News Archive

posted 01/07/05

Contact: Katie Mastriani
212-854-1244 or km644@columbia.edu

Contact: Joseph C. Bell, Hogan & Hartson LLP
202 637 5780 or jcbell@hhlaw.com

São Tomé and Príncipe Enacts Model Oil Revenue Management Law

A team of experts from the Earth Institute and Hogan & Hartson LLP, working pro bono, assisted São Tomé and Príncipe in its year-long effort to develop and enact a new international standard for transparency and control of oil revenues. "Nothing will be hidden, nothing will be wasted," said São Tomé and Príncipe President Fradique de Menezes. Above: The main street and cathedral in São Tomé. Photo credit: Joshua Chaffin

On December 29, 2004, São Tomé and Príncipe President Fradique de Menezes signed a law that establishes a new international standard for transparency and control of oil revenues. The law, adopted unanimously by the National Assembly, governs the receipt, investment and use by São Tomé and Príncipe of oil payments to best promote the economic and social progress of the country. It provides for the establishment of an oil fund to be held by an international custodial bank into which all oil payments are to be made. The law limits the amount of annual withdrawals from the fund and restricts expenditures to national development, poverty reduction and strengthening of good governance. A portion of the monies paid into the fund will be retained to create a permanent reserve to foster development even after oil resources have been exhausted.

At the signing, the President speaking of the law said, "Nothing will be hidden, nothing will be wasted." Arlindo Carvalho, the Minister of Natural Resources and Environment added, "This law will permit us to manage our petroleum resources in a sustainable way so that not only the current generation, but also future generations, will benefit." Carlos Neves, the Chairman of the Oil Commission in charge of drafting the law, stated "The law is very important for our development because it guarantees that we will use potential petroleum resources in a rational, balanced and controlled way."

A team of experts from the Earth Institute and Hogan & Hartson LLP, working pro bono, assisted São Tomé and Príncipe in its year-long effort to develop and enact the new law.

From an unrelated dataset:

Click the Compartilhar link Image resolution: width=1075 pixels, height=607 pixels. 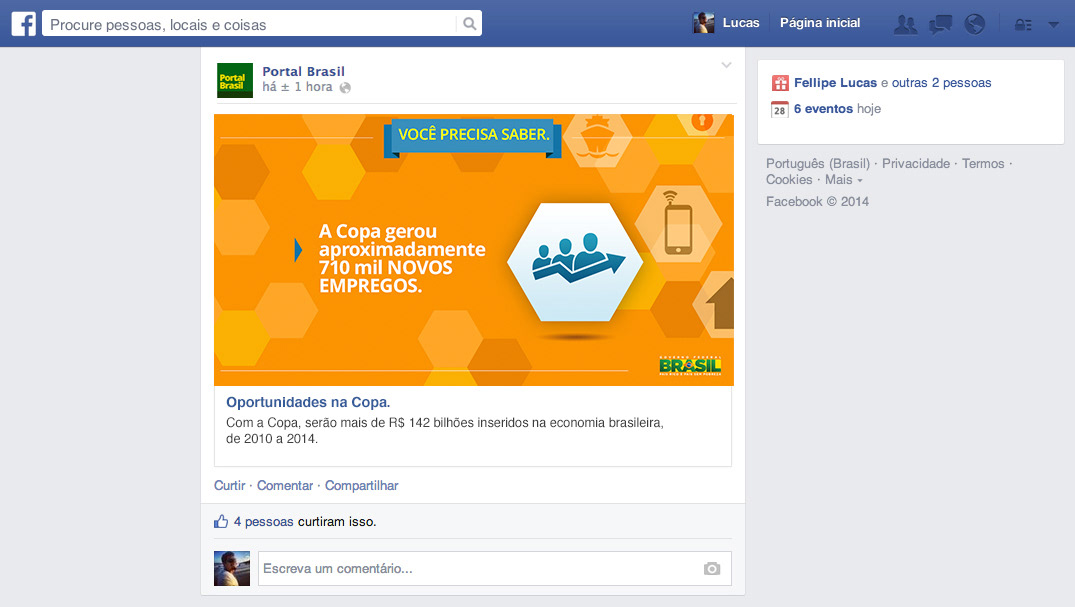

Responding to the news, Jeffrey D. Sachs, Director of the Earth Institute at Columbia University, said, “All too often oil resources have been misused. This law, by creating new standards of transparency and accountability, can help São Tomé and Príncipe avoid the pitfalls of being an oil exporter and ensure that its potential oil resources are used for sustainable economic development benefiting the people of São Tomé and Príncipe. I congratulate President de Menezes and the National Assembly on this effort. It will certainly become a model for others.”

Joseph Bell, leader of the Earth Institute team and partner at Hogan & Hartson LLP, said, “In adopting this law, São Tomé and Príncipe has established itself as the leader in the development of transparent and responsible systems for the management of oil revenues. The law is a major step forward in the country’s efforts to use its potential oil resources wisely.”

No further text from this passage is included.